Sul fronte Mediaset il canale che si dedica prevalentemente alla politica e al suo approfondimento è Rete 4. Ora, al di là e al di fuori di Giordano, gli altri talk di approfondimento politico e culturale sono improntati ad un vero e proprio rispetto del pluralismo di opinioni. E, tra tutti, svettano Bianca Berlinguer e Paolo Del Debbio. Sul versante dell’informazione quotidiana, cioè i molteplici Tg – sia del servizio pubblico che dell’emittenza privata – il pluralismo politico va semplicemente garantito per legge e quindi non c’è alcuna possibilità di compiere delle singolari forzature o di praticare faziosità particolari. Per quanto riguarda le altri emittenti, a partire dal canale Nove, è persin inutile perdere tempo nel descriverli talmente sono noti la linea politica ed editoriale.

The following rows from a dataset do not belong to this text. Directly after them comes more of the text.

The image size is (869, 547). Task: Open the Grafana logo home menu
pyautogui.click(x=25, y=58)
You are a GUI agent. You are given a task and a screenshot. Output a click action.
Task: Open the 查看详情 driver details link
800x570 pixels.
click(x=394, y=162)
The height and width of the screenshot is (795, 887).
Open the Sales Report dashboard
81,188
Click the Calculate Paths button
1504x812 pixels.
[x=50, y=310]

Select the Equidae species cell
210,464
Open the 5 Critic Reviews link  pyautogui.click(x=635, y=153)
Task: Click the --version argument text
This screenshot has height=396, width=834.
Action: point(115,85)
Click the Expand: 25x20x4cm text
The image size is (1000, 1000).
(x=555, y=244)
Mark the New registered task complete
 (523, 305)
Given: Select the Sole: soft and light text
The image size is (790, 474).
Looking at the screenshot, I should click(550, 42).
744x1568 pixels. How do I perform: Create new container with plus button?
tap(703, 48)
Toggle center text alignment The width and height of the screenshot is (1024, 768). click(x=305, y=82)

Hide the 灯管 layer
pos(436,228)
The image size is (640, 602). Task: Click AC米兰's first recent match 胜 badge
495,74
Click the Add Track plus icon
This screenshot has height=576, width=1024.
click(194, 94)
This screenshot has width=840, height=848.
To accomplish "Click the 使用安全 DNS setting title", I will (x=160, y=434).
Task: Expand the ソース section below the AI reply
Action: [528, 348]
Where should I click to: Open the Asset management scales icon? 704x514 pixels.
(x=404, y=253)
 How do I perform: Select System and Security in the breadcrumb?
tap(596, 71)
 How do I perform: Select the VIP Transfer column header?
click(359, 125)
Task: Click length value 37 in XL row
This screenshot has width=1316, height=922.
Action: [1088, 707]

Ed è di fronte a questo quadro concreto e non virtuale, che si deve affrontare in modo tangibile il capitolo di “TeleMeloni”. A partire anche e soprattutto dalla Rai. Fuorché non vogliamo anche noi cadere nella goliardia e nella ricostruzione carnevalesca dei “martiri” dell’informazione, degli alfieri della libertà d’informazione – ovviamente con sontuosi e rispettabili contratti milionari – e dei nuovi “resistenti” per la libertà e la democrazia che hanno lasciato la Rai per approdare in altri lidi televisi. Perché, al di là di queste buffonate, quello che si può e si deve rimarcare è che, alla luce della concreta e non virtuale offerta televisiva, la cosiddetta “TeleMeloni” è la solita operazione politica che viene gestita e patrocinata da chi ha scientificamente e materialmente occupato il servizio pubblico radiotelevisivo negli ultimi 30 anni della vita democratica del nostro paese. Cioè dalla fine della Dc e l’avvento della cosiddetta seconda repubblica.

Semmai, la vera sfida resta quella di saper coniugare la qualità dell’offerta informativa con il rispetto, sempre e rigoroso, del pluralismo. Dopodiché, uno può anche essere fazioso e settario, come sono la stragrande maggioranza dei conduttori dei vari talk. Ma il tutto deve avvenire in una cornice democratica e pluralistica.